What Is Neonatal Abstinence Syndrome?

Opioid withdrawal occurs when a baby is born already addicted to drugs because of a mother's drug use during pregnancy. Once the baby is born, he or she no longer is receiving the drugs through the mother, so the baby goes through physical withdrawal symptoms.

This is called neonatal abstinence syndrome or NAS.

A mother can expose her unborn baby to opiate drugs, which include heroin, codeine, oxycodone or Oxycontin, Vicodin, methadone and buprenorphine, throughout her pregnancy in various forms.

Unfortunately, NAS has actually been increasing over the years, up five times the number of babies in 2012 as compared to 2000, when 21,732 babies were born with the syndrome. Then, in 2015, the number of drug-addicted babies rose again. In Ohio, for example, there were 159 babies born addicted to drugs per every 10,000 live births. That number was eight times higher than in in 2005.

The rates of NAS varies by state, but it's also known that mothers in low-income communities and mothers who have unintended pregnancies have higher rates of opioid use during their pregnancies. Some women continue to use opioids before realizing they are pregnant and are unable to stop because of their addiction.

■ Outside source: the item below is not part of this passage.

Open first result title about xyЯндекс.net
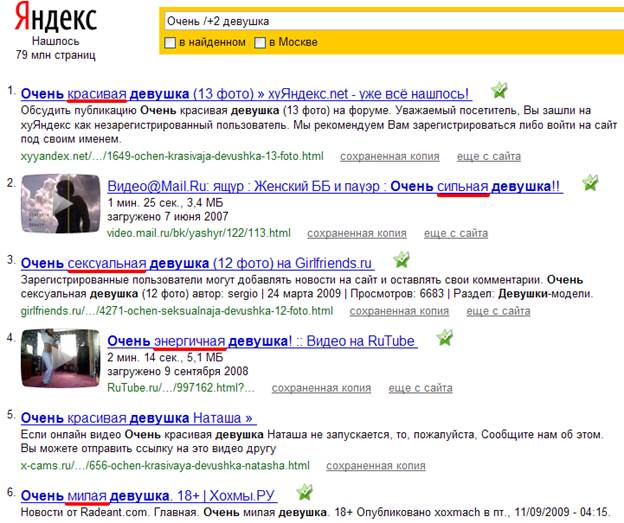Screen dimensions: 624x523 pos(246,93)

What Complications Does Neonatal Abstinence Syndrome Cause?

NAS has long-term consequences for both families, babies, and society. Babies who are born with NAS are more likely to have physical complications such as low birthweight and breathing problems requiring immediate care. They are also more likely to be born preterm (before 37 weeks), which causes complications on its own too.

The symptoms of NAS include irritability, excessive or high-pitched crying, sleep difficulties, hyperactive reflexes, tremors, poor weight gain, vomiting, and loose stools. The immediate effects of withdrawal also cause sweating, dehydration, fever, tachypnea (rapid breathing), and spotty and blotchy skin, as their body fights against the lack of drugs in their system. Typically, the severe symptoms of NAS appear between 24 and 48 hours after birth.

Long-term, NAS babies are also more likely to have medical, behavioral, and developmental problems as well. Infants who have had exposure to opiates in the womb are more likely to experience poor vision, decreased cognitive and motor development, hyperactivity, attention deficit disorder, and even low memory. If the baby was exposed to methadone use, a common opiate, they are also likely to develop problems in the middle ear, which can lead to hearing loss, which then affects language development.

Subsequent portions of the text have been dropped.